Below the classification, the app revealed a metric it calls skin age. In my case, it displayed 40 years—slightly younger than the age we had entered. Then came the core of the experience: a set of recommendations identifying where improvements would have the most impact today. Instead of diagnosing flaws, the app organizes its analysis around two concepts: the Smooth Phase, where texture-focused care is most effective, and the Glowing Phase, where radiance-related improvements have the biggest payoff.
The system placed me in the Glowing Phase, flagging dullness, a yellowish tone, and luminosity as targets where appropriate care could yield immediate benefits. Interactive graphs compared my values with those of others in my age group, and different filters revealed pores, wrinkles, oiliness, and additional variables.
The experience feels calm and positive—more like an intelligent camera lens that understands what your skin is ready to respond to.
Beyond Skin: Tracing Daily Biological Signals
The demo continued beyond the cosmetic layer. Another screen displayed a “circulation bias” indicator, which staff described as reflecting factors such as hydration, overall skin support, and circulation rather than a clinically measured physiological value. When asked about my score, they casually suggested hydrating or choosing a nutrient-rich beverage—a subtle nod to Kirin’s involvement and a reminder that beauty, health, and lifestyle increasingly overlap.

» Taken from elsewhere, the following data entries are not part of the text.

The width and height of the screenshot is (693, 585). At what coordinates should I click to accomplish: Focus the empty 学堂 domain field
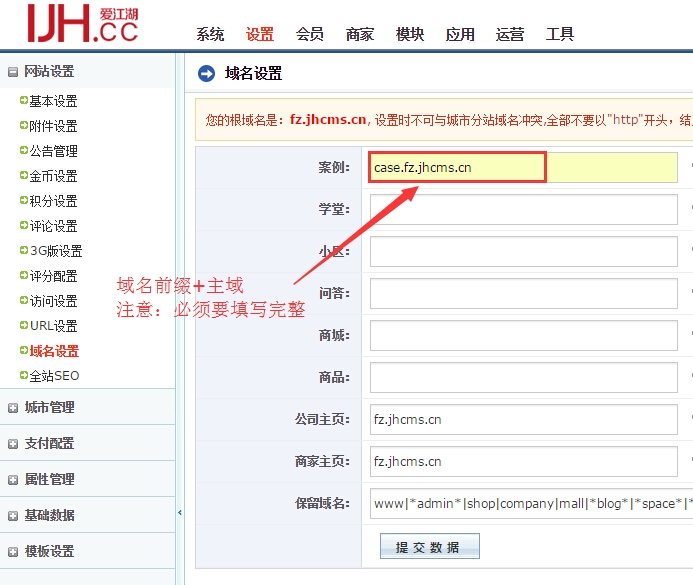(523, 210)
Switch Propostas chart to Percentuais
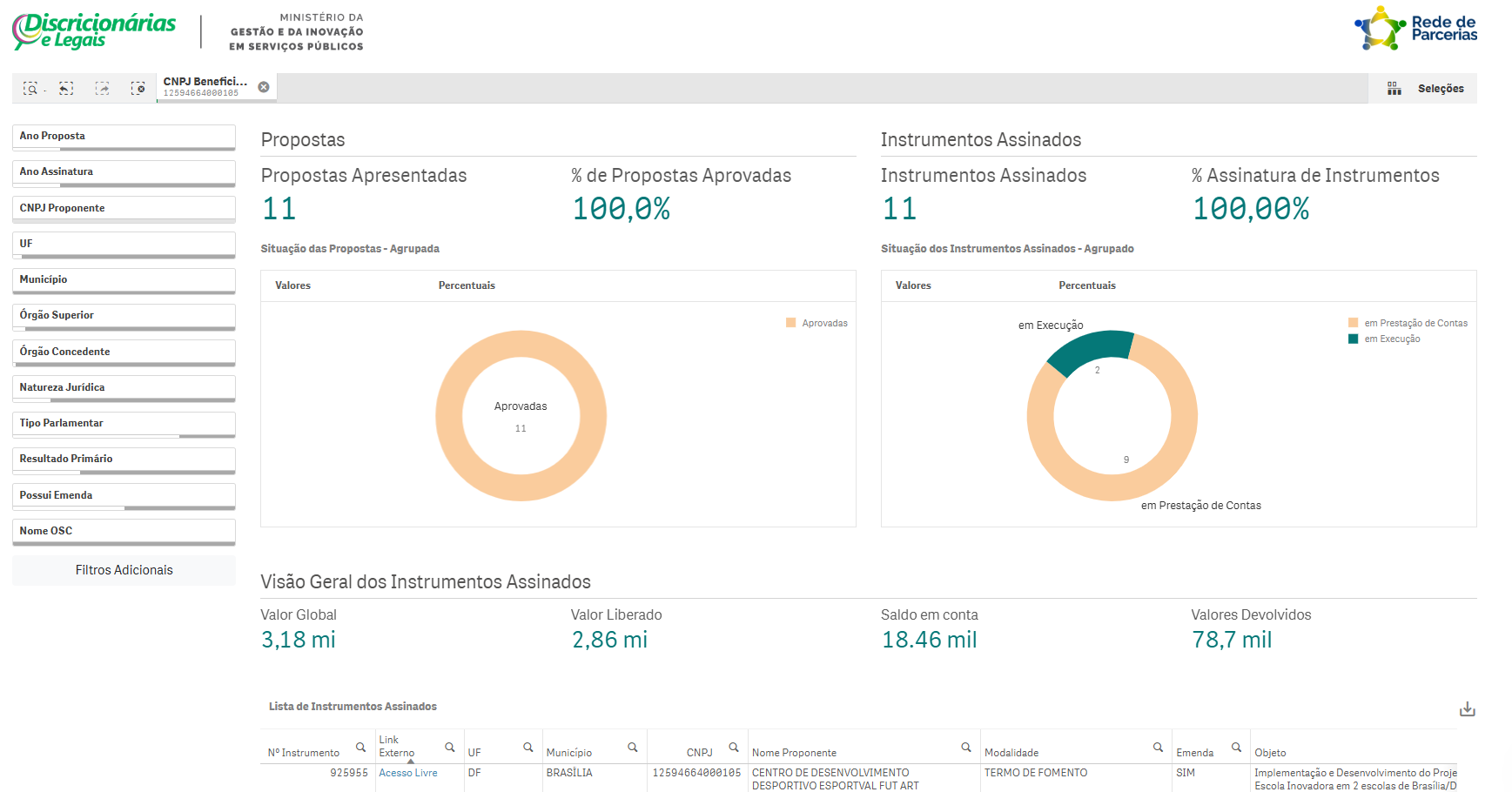1512x792 pixels. tap(467, 285)
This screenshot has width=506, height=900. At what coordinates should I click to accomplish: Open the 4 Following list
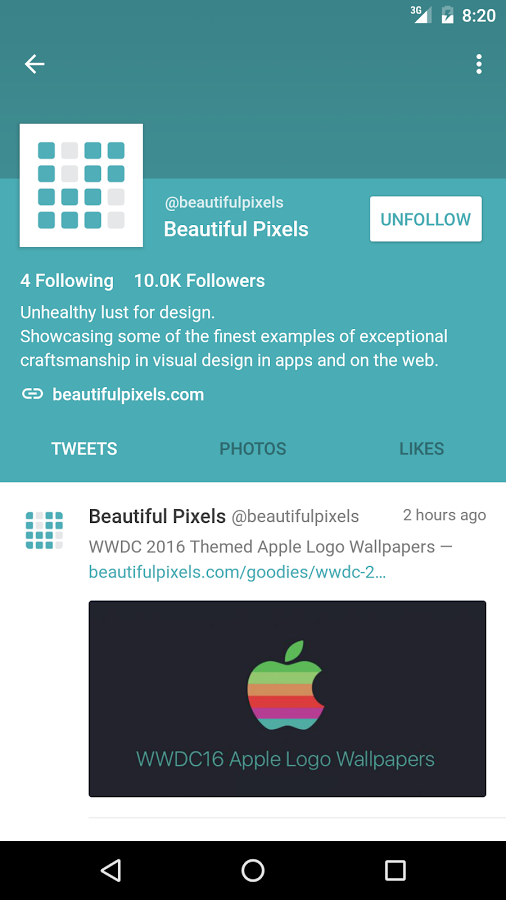(x=67, y=281)
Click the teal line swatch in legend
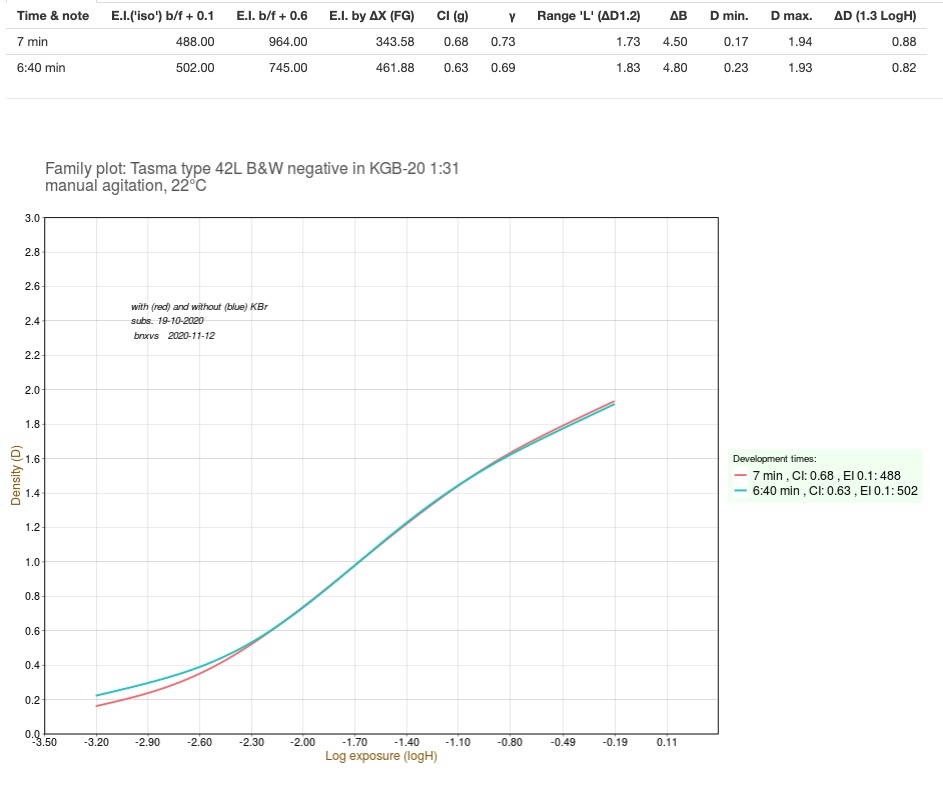 (741, 491)
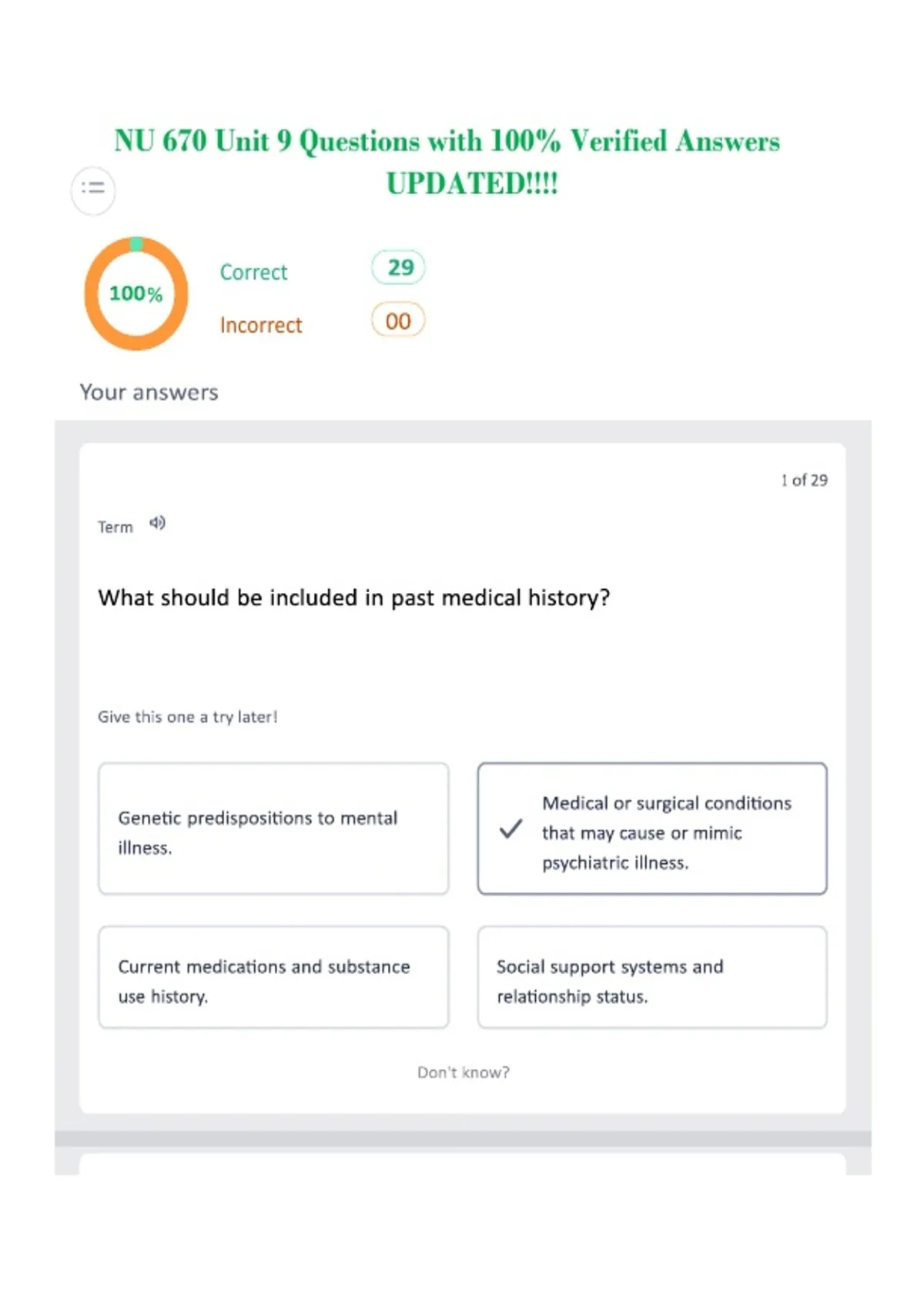Screen dimensions: 924x1309
Task: Click the checkmark on the selected answer
Action: pyautogui.click(x=511, y=829)
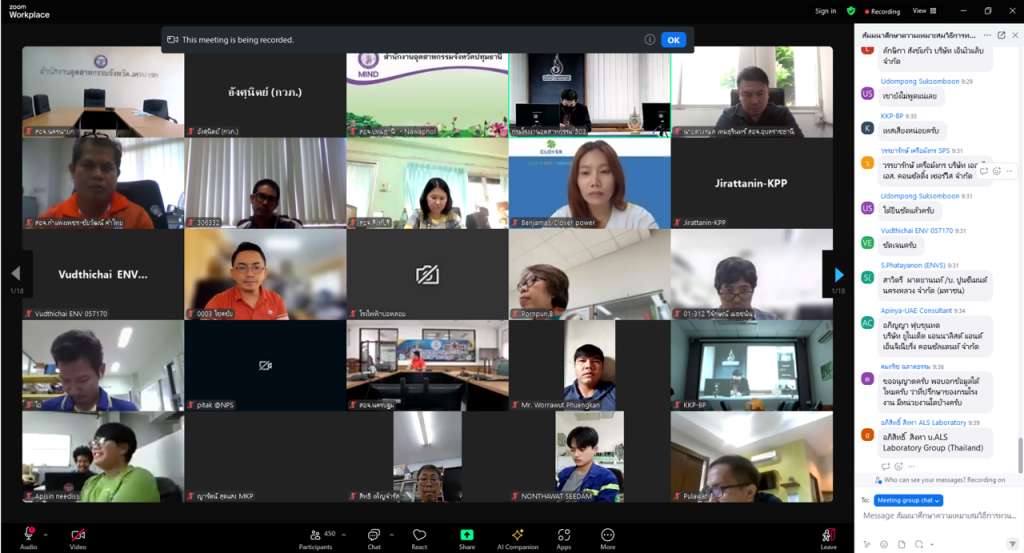Screen dimensions: 1024x553
Task: Click Sign in at the top
Action: click(x=825, y=11)
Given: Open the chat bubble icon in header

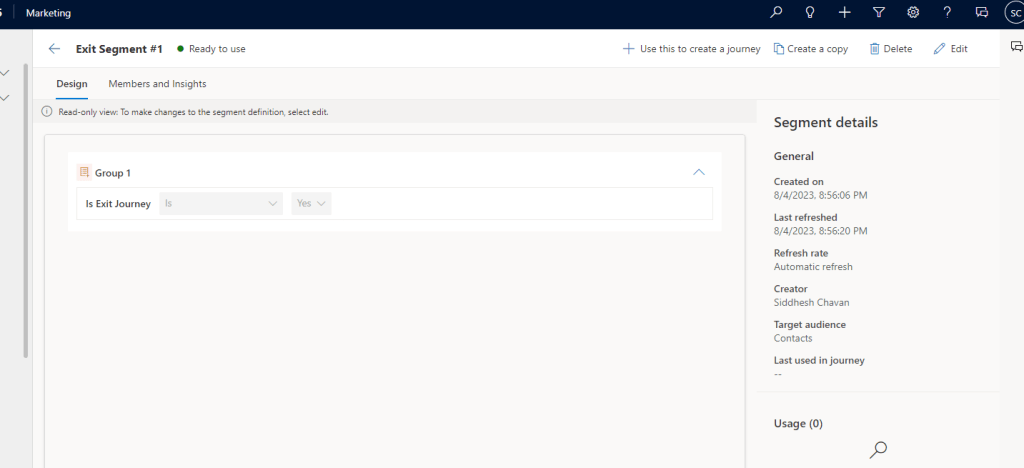Looking at the screenshot, I should click(x=982, y=13).

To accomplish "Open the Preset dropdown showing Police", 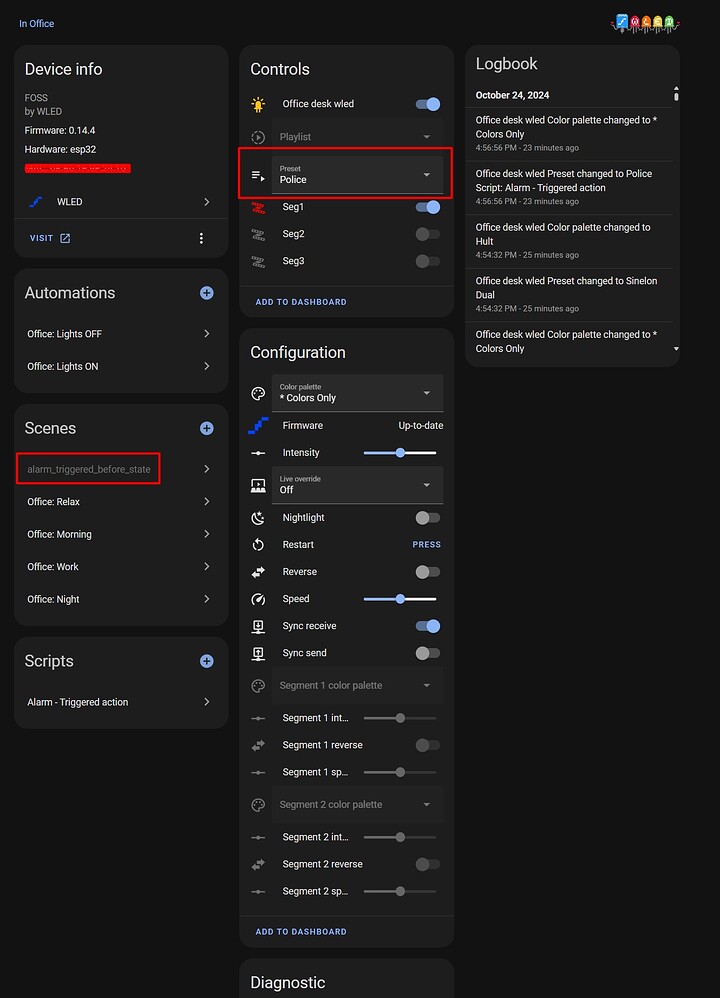I will point(357,175).
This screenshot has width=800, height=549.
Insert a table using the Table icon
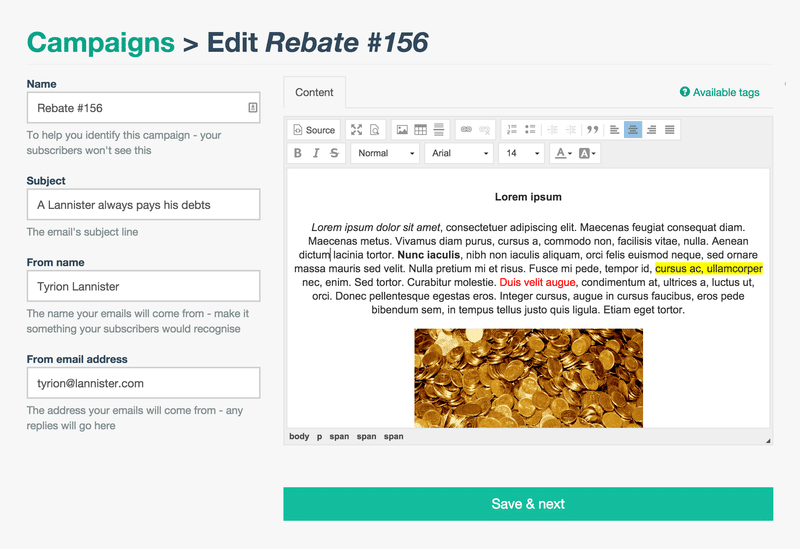point(420,130)
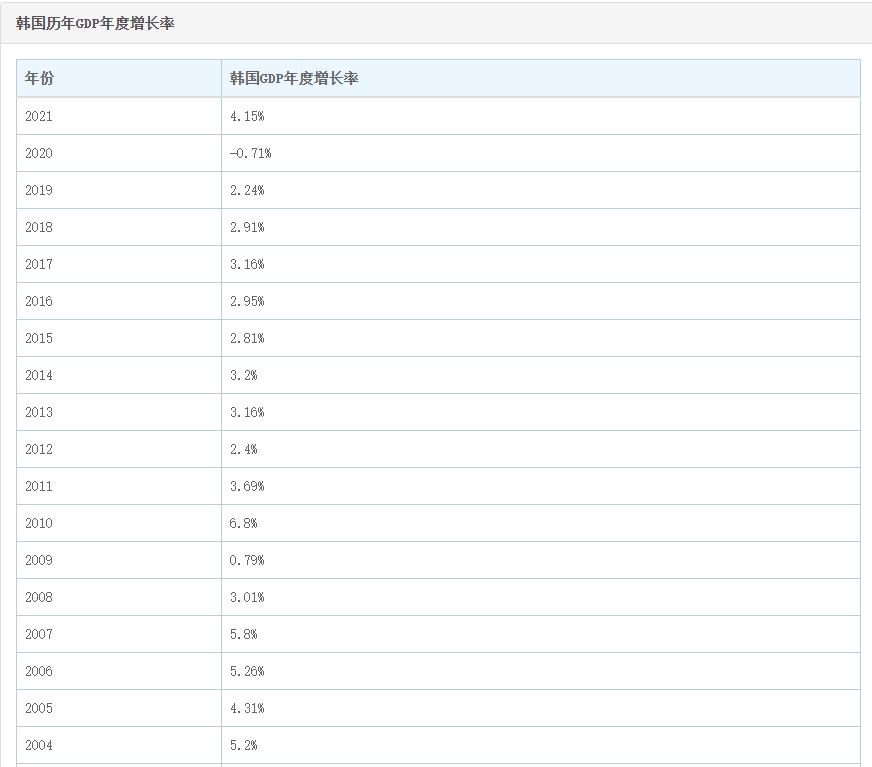Click the 4.15% growth value for 2021

tap(247, 116)
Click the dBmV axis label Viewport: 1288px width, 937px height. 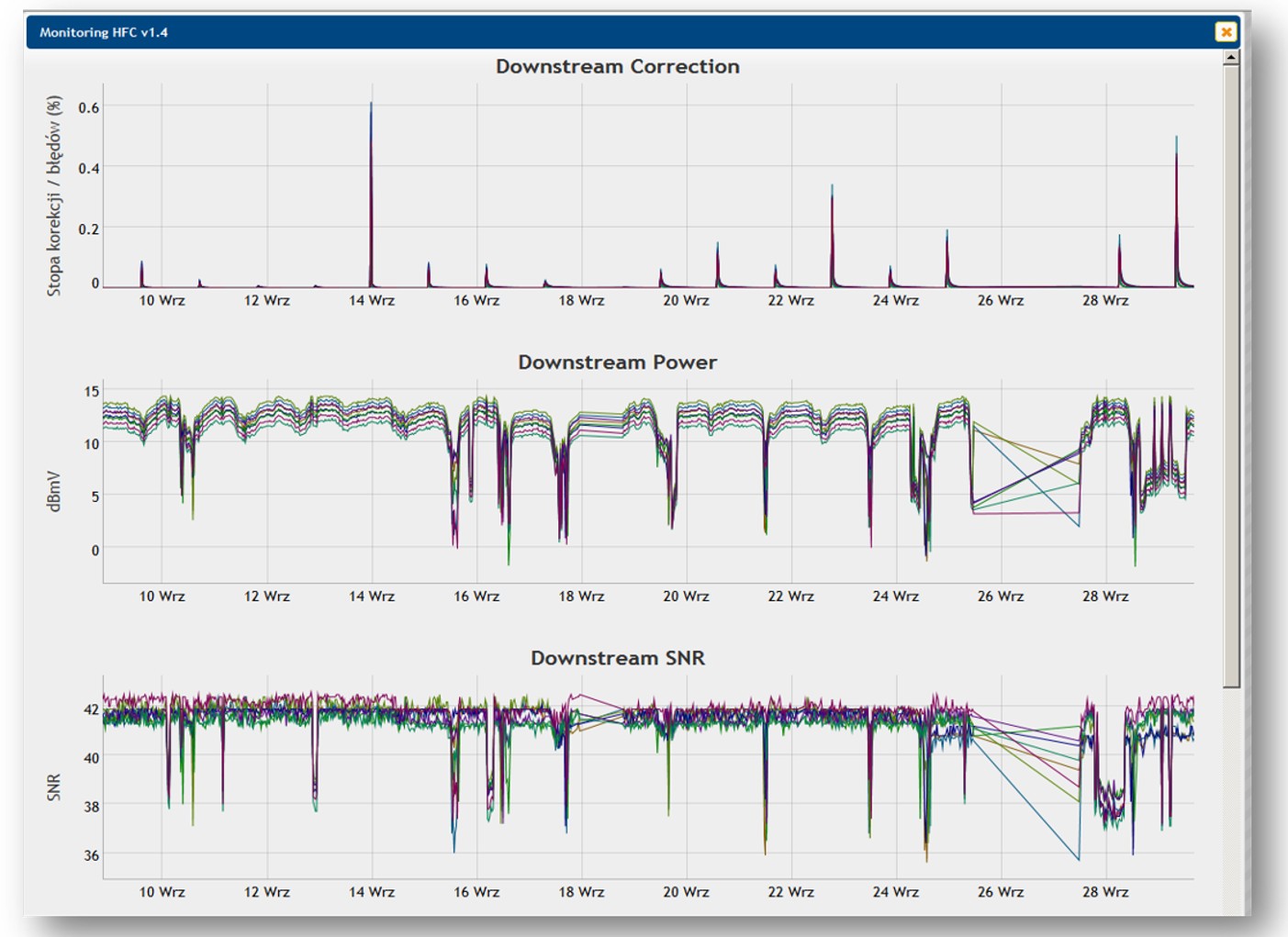54,491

A separate view presented an “immune score,” meant to illustrate how strongly the current analysis aligns with the immune-active C2 pattern. It is not a medical reading, but it reinforces how internal skin biology can be expressed in a consumer-friendly interface.
The Final Step: Product Discovery Through RNA Analysis
The final station demonstrated how the RNA results can help guide retail recommendations. Products from consortium partners were laid out on a long white counter, grouped by C1 and C2 skin behavior types, with additional labels for the Smooth Phase and Glowing Phase.
The staff explained that this approach reduces misalignment between customer expectations and product results. If people with similar RNA-driven skin behavior tend to respond similarly to specific formulations, the shopping journey becomes less random. Retailers benefit through fewer returns and better targeting; consumers benefit through higher product satisfaction.
In the context of CEATEC, this was a refreshing shift from hardware-driven demos toward biology-driven UX. It merges biotech, AI, and retail design into one loop: understand the skin, guide the user, and connect them to products without overwhelming them.
This demo suggests that RNA collected from skin sebum, paired with a large photo database, could make cosmetic recommendations more precise and better matched to each person’s needs. Over time, it may also support more sustainable product choices.